Ambra Esposito

Personal information
- National team: Italy
- Born: 12 September 1996 (age 29) San Giorgio a Cremano, Italy

Sport
- Sport: Swimming
- Strokes: Backstroke

Medal record
Women's swimming
Representing Italy
Mediterranean Games
| Gold medal – first place | 2013 Mersin | 200 m backstroke |
Youth Olympic Games
| Gold medal – first place | 2014 Nanjing | 200 m backstroke |

= Ambra Esposito =

Italian swimmer

Ambra Esposito (born 12 September 1996) is an Italian swimmer. She is the 2013 Mediterranean and 2014 Youth Olympic champion in the 200-metre backstroke.

== Career ==
At the 2012 European Junior Championships, Esposito won a bronze medal in the 100-metre backstroke behind Mie Nielsen and Jessica Fullalove, and she also won the bronze in the 200-metre backstroke behind Iuliia Larina and Iryna Hlavnyk. Esposito won the 200-metre backstroke event at the 2013 Mediterranean Games ahead of her teammate Margherita Panziera.

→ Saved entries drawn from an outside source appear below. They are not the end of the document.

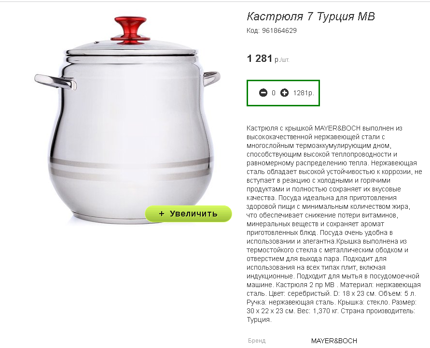Click the red lid knob in photo
Image resolution: width=430 pixels, height=348 pixels.
pyautogui.click(x=130, y=29)
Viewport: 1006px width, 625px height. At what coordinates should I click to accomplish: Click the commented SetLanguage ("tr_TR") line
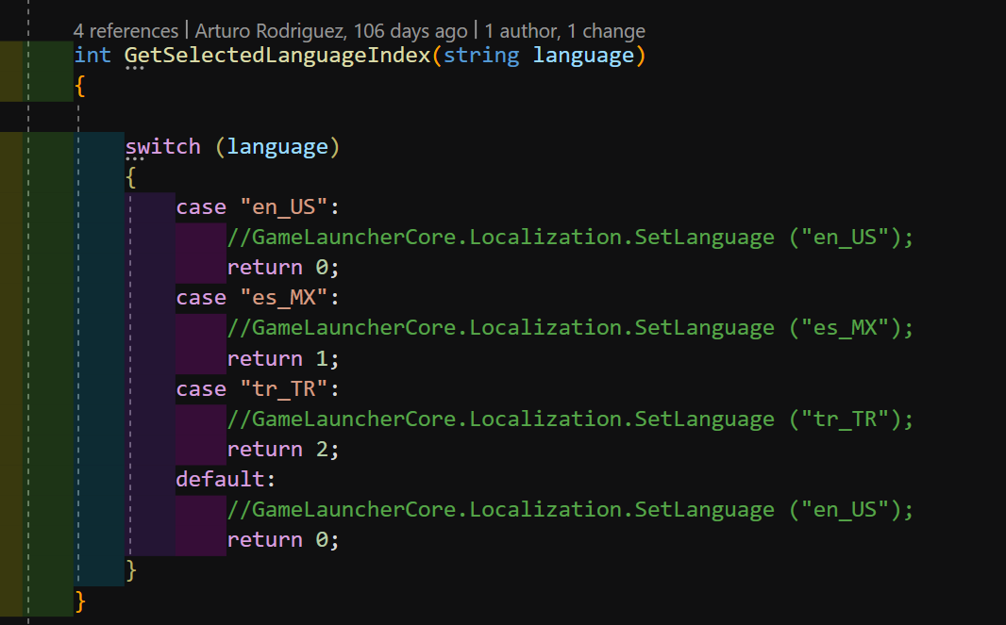click(570, 419)
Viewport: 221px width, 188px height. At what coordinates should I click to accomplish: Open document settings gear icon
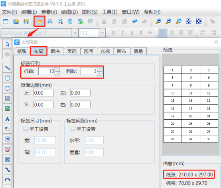tap(39, 22)
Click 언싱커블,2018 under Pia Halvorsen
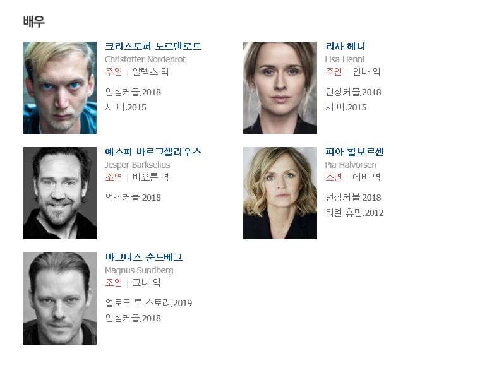This screenshot has height=368, width=487. pos(353,198)
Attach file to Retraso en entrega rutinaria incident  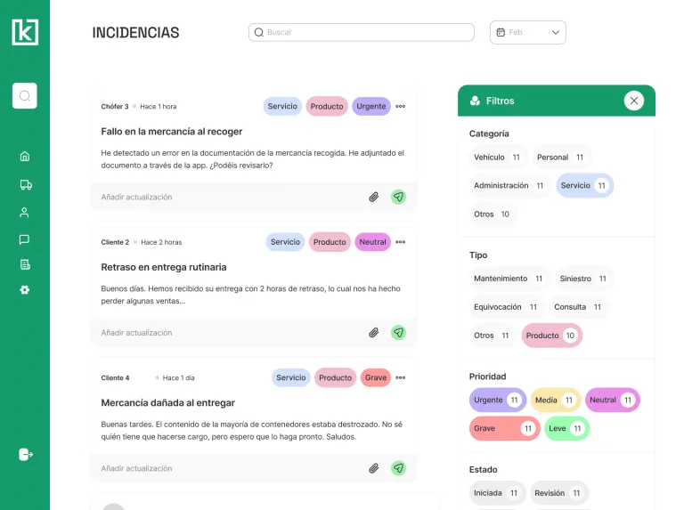click(374, 333)
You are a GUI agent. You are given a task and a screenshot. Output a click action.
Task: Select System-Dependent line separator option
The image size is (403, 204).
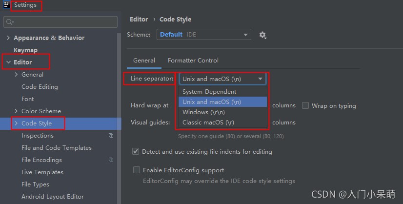click(209, 92)
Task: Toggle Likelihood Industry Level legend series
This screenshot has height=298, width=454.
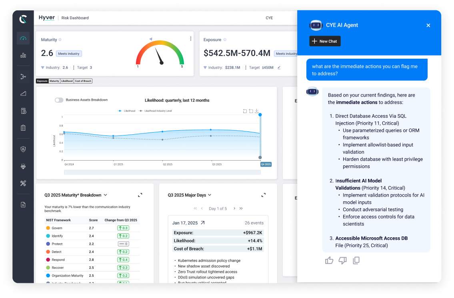Action: (x=155, y=111)
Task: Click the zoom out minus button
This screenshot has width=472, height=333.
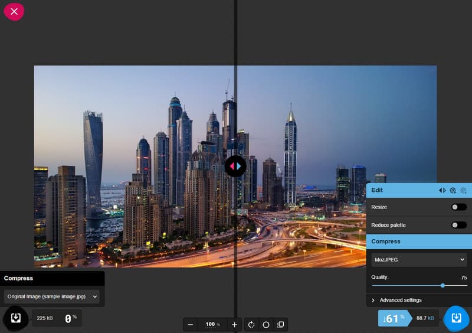Action: pyautogui.click(x=190, y=325)
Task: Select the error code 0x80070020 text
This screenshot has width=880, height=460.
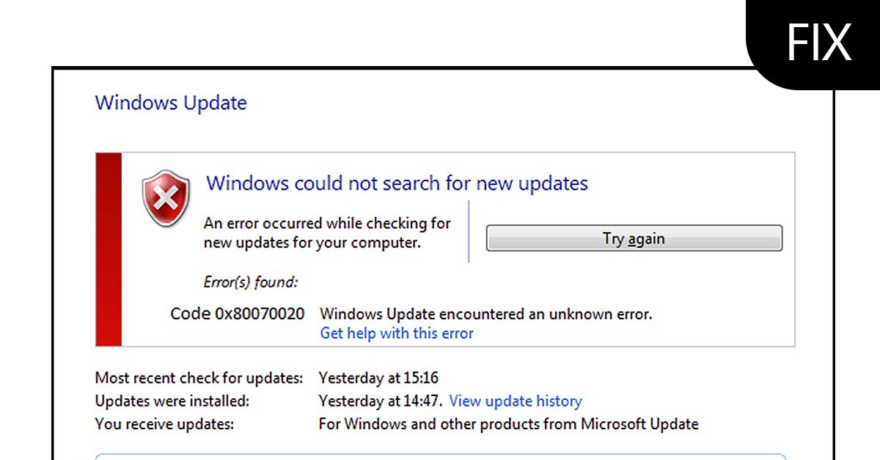Action: [237, 313]
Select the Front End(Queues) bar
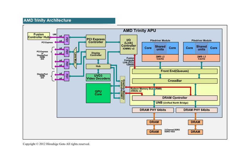The height and width of the screenshot is (159, 239). (175, 71)
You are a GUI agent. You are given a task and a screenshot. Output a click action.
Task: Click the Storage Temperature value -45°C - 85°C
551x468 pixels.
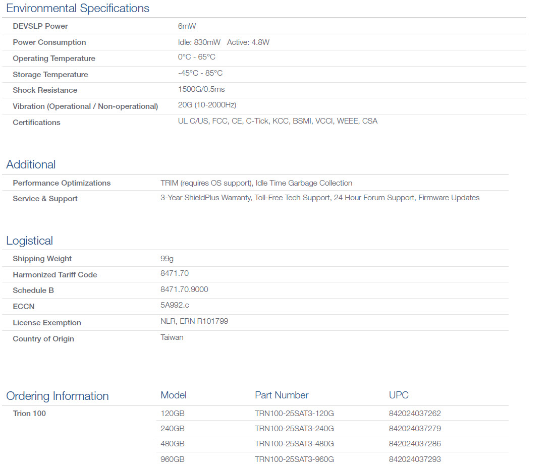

Esposito competed in three events at the 2014 Youth Olympics- 50-metre, 100-metre, and 200-metre backstroke. In the 50-metre backstroke, she placed 29th in the heats and did not qualify for the semifinals. After finishing 6th in the heats and the semifinals, she qualified to the finals of the 100-metre backstroke where she finished 8th. In the 200-metre backstroke, Esposito tied for the gold medal with Hannah Moore with a time of 2:10.42. She then competed at the 2014 FINA World Championships. In the 100-metre backstroke, she finished 51st in the heats, and in the 200-metre backstroke, she finished 35th in the heats.